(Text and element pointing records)
## BEGIN
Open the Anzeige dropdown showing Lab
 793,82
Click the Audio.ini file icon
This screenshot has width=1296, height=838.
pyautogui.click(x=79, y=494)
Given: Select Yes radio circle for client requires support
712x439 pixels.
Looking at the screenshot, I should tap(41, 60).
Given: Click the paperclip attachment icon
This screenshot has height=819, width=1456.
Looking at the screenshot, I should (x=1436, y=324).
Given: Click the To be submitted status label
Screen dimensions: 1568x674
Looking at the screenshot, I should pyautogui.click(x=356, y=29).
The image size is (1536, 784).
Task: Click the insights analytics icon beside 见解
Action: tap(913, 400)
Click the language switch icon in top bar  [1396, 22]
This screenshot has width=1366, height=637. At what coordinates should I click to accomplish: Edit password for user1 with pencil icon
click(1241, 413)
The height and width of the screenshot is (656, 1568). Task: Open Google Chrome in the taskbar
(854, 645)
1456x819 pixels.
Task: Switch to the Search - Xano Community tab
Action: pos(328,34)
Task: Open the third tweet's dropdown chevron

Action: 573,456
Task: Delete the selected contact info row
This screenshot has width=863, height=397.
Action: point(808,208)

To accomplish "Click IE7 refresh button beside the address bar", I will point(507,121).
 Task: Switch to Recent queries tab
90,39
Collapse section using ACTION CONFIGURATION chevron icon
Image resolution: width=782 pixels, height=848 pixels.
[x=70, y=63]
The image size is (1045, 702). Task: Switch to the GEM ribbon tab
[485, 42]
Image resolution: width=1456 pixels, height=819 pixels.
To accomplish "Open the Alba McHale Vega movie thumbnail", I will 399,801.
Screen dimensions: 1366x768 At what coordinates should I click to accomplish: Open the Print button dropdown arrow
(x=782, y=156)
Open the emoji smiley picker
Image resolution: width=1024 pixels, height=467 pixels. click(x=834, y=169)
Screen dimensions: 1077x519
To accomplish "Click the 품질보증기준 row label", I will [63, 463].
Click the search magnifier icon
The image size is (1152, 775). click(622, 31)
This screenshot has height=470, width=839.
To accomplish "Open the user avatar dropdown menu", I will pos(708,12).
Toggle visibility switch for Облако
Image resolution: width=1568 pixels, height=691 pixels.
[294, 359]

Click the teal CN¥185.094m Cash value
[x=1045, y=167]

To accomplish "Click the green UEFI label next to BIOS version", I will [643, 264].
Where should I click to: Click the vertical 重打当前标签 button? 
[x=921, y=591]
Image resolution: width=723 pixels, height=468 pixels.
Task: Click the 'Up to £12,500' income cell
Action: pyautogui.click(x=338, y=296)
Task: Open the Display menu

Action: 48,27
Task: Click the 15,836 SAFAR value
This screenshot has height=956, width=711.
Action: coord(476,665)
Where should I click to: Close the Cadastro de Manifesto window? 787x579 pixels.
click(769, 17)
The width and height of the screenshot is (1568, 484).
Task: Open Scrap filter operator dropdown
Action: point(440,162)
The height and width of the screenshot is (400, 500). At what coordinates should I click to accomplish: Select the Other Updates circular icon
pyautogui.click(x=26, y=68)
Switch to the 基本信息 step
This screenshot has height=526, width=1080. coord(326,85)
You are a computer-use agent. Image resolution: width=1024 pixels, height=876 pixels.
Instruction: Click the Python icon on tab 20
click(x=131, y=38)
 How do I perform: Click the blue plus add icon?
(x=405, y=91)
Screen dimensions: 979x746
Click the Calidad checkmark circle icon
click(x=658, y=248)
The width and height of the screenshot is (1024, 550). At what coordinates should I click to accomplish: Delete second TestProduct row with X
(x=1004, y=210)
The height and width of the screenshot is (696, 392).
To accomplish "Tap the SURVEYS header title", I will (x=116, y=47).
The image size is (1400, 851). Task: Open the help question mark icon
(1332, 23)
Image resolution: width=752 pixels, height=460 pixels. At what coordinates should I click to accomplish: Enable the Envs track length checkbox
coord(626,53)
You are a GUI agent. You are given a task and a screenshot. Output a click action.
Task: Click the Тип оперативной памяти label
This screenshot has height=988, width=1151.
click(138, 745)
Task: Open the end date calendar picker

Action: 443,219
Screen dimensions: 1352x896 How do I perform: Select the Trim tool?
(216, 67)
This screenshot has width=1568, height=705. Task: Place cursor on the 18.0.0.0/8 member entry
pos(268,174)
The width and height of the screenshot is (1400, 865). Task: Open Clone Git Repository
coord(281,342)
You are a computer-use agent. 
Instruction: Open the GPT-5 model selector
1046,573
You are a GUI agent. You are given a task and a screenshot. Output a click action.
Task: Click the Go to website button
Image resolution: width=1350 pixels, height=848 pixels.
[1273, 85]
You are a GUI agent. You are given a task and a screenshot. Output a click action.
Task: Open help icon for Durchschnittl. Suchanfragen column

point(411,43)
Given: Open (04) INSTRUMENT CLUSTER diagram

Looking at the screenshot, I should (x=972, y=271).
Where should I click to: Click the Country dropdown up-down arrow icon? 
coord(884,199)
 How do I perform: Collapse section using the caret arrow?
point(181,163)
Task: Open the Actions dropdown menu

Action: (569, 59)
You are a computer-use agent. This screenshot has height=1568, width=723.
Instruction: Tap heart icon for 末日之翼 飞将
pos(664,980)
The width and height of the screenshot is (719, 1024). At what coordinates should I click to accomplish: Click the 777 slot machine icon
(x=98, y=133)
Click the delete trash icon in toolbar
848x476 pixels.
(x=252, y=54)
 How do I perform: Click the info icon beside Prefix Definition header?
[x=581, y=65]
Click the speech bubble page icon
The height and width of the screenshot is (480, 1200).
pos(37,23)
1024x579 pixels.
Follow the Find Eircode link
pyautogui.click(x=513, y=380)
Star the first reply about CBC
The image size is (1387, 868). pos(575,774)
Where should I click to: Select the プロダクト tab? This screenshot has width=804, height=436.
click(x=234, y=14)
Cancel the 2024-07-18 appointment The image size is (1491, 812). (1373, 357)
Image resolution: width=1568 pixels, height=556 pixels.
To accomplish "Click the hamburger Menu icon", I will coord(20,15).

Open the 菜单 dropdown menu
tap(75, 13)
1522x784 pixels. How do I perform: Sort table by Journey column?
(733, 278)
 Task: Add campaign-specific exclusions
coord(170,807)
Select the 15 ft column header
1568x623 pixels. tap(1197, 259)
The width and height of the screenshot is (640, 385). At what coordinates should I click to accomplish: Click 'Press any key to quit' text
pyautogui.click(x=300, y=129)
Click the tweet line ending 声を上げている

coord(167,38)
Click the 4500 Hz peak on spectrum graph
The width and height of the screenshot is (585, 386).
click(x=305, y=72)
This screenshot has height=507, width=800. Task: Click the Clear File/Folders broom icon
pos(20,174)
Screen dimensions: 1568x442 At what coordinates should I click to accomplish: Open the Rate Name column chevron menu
## END
Transcribe all of the entries above verbatim, line for line.

Open the Anzeige dropdown showing Lab
 793,82
Click the Audio.ini file icon
This screenshot has width=1296, height=838.
pyautogui.click(x=79, y=494)
Given: Select Yes radio circle for client requires support
712x439 pixels.
Looking at the screenshot, I should tap(41, 60).
Given: Click the paperclip attachment icon
This screenshot has height=819, width=1456.
Looking at the screenshot, I should (x=1436, y=324).
Given: Click the To be submitted status label
Screen dimensions: 1568x674
Looking at the screenshot, I should pyautogui.click(x=356, y=29).
The image size is (1536, 784).
Task: Click the insights analytics icon beside 见解
Action: tap(913, 400)
Click the language switch icon in top bar  [1396, 22]
This screenshot has width=1366, height=637. At what coordinates should I click to accomplish: Edit password for user1 with pencil icon
click(1241, 413)
The height and width of the screenshot is (656, 1568). Task: Open Google Chrome in the taskbar
(854, 645)
1456x819 pixels.
Task: Switch to the Search - Xano Community tab
Action: pos(328,34)
Task: Open the third tweet's dropdown chevron

Action: 573,456
Task: Delete the selected contact info row
This screenshot has width=863, height=397.
Action: point(808,208)

To accomplish "Click IE7 refresh button beside the address bar", I will point(507,121).
 Task: Switch to Recent queries tab
90,39
Collapse section using ACTION CONFIGURATION chevron icon
Image resolution: width=782 pixels, height=848 pixels.
[x=70, y=63]
The image size is (1045, 702). Task: Switch to the GEM ribbon tab
[485, 42]
Image resolution: width=1456 pixels, height=819 pixels.
To accomplish "Open the Alba McHale Vega movie thumbnail", I will 399,801.
Screen dimensions: 1366x768 At what coordinates should I click to accomplish: Open the Print button dropdown arrow
(x=782, y=156)
Open the emoji smiley picker
Image resolution: width=1024 pixels, height=467 pixels. click(x=834, y=169)
Screen dimensions: 1077x519
To accomplish "Click the 품질보증기준 row label", I will [63, 463].
Click the search magnifier icon
The image size is (1152, 775). click(622, 31)
This screenshot has height=470, width=839.
To accomplish "Open the user avatar dropdown menu", I will pos(708,12).
Toggle visibility switch for Облако
Image resolution: width=1568 pixels, height=691 pixels.
[294, 359]

Click the teal CN¥185.094m Cash value
[x=1045, y=167]

To accomplish "Click the green UEFI label next to BIOS version", I will [643, 264].
Where should I click to: Click the vertical 重打当前标签 button? 
[x=921, y=591]
Image resolution: width=723 pixels, height=468 pixels.
Task: Click the 'Up to £12,500' income cell
Action: pyautogui.click(x=338, y=296)
Task: Open the Display menu

Action: 48,27
Task: Click the 15,836 SAFAR value
This screenshot has height=956, width=711.
Action: coord(476,665)
Where should I click to: Close the Cadastro de Manifesto window? 787x579 pixels.
click(769, 17)
The width and height of the screenshot is (1568, 484).
Task: Open Scrap filter operator dropdown
Action: point(440,162)
The height and width of the screenshot is (400, 500). At what coordinates should I click to accomplish: Select the Other Updates circular icon
pyautogui.click(x=26, y=68)
Switch to the 基本信息 step
This screenshot has height=526, width=1080. coord(326,85)
You are a computer-use agent. Image resolution: width=1024 pixels, height=876 pixels.
Instruction: Click the Python icon on tab 20
click(x=131, y=38)
 How do I perform: Click the blue plus add icon?
(x=405, y=91)
Screen dimensions: 979x746
Click the Calidad checkmark circle icon
click(x=658, y=248)
The width and height of the screenshot is (1024, 550). At what coordinates should I click to accomplish: Delete second TestProduct row with X
(x=1004, y=210)
The height and width of the screenshot is (696, 392).
To accomplish "Tap the SURVEYS header title", I will (x=116, y=47).
The image size is (1400, 851). Task: Open the help question mark icon
(1332, 23)
Image resolution: width=752 pixels, height=460 pixels. At what coordinates should I click to accomplish: Enable the Envs track length checkbox
coord(626,53)
You are a GUI agent. You are given a task and a screenshot. Output a click action.
Task: Click the Тип оперативной памяти label
This screenshot has height=988, width=1151.
click(138, 745)
Task: Open the end date calendar picker

Action: 443,219
Screen dimensions: 1352x896 How do I perform: Select the Trim tool?
(216, 67)
This screenshot has width=1568, height=705. Task: Place cursor on the 18.0.0.0/8 member entry
pos(268,174)
The width and height of the screenshot is (1400, 865). Task: Open Clone Git Repository
coord(281,342)
You are a computer-use agent. 
Instruction: Open the GPT-5 model selector
1046,573
You are a GUI agent. You are given a task and a screenshot. Output a click action.
Task: Click the Go to website button
Image resolution: width=1350 pixels, height=848 pixels.
[1273, 85]
You are a GUI agent. You are given a task and a screenshot. Output a click action.
Task: Open help icon for Durchschnittl. Suchanfragen column

point(411,43)
Given: Open (04) INSTRUMENT CLUSTER diagram

Looking at the screenshot, I should (x=972, y=271).
Where should I click to: Click the Country dropdown up-down arrow icon? 
coord(884,199)
 How do I perform: Collapse section using the caret arrow?
point(181,163)
Task: Open the Actions dropdown menu

Action: (569, 59)
You are a computer-use agent. This screenshot has height=1568, width=723.
Instruction: Tap heart icon for 末日之翼 飞将
pos(664,980)
The width and height of the screenshot is (719, 1024). At what coordinates should I click to accomplish: Click the 777 slot machine icon
(x=98, y=133)
Click the delete trash icon in toolbar
848x476 pixels.
(x=252, y=54)
 How do I perform: Click the info icon beside Prefix Definition header?
[x=581, y=65]
Click the speech bubble page icon
The height and width of the screenshot is (480, 1200).
pos(37,23)
1024x579 pixels.
Follow the Find Eircode link
pyautogui.click(x=513, y=380)
Star the first reply about CBC
The image size is (1387, 868). pos(575,774)
Where should I click to: Select the プロダクト tab? This screenshot has width=804, height=436.
click(x=234, y=14)
Cancel the 2024-07-18 appointment The image size is (1491, 812). (1373, 357)
Image resolution: width=1568 pixels, height=556 pixels.
To accomplish "Click the hamburger Menu icon", I will coord(20,15).

Open the 菜单 dropdown menu
tap(75, 13)
1522x784 pixels. How do I perform: Sort table by Journey column?
(733, 278)
 Task: Add campaign-specific exclusions
coord(170,807)
Select the 15 ft column header
1568x623 pixels. tap(1197, 259)
The width and height of the screenshot is (640, 385). At what coordinates should I click to accomplish: Click 'Press any key to quit' text
pyautogui.click(x=300, y=129)
Click the tweet line ending 声を上げている

coord(167,38)
Click the 4500 Hz peak on spectrum graph
The width and height of the screenshot is (585, 386).
click(x=305, y=72)
This screenshot has height=507, width=800. Task: Click the Clear File/Folders broom icon
pos(20,174)
Screen dimensions: 1568x442 At what coordinates should I click to accomplish: Open the Rate Name column chevron menu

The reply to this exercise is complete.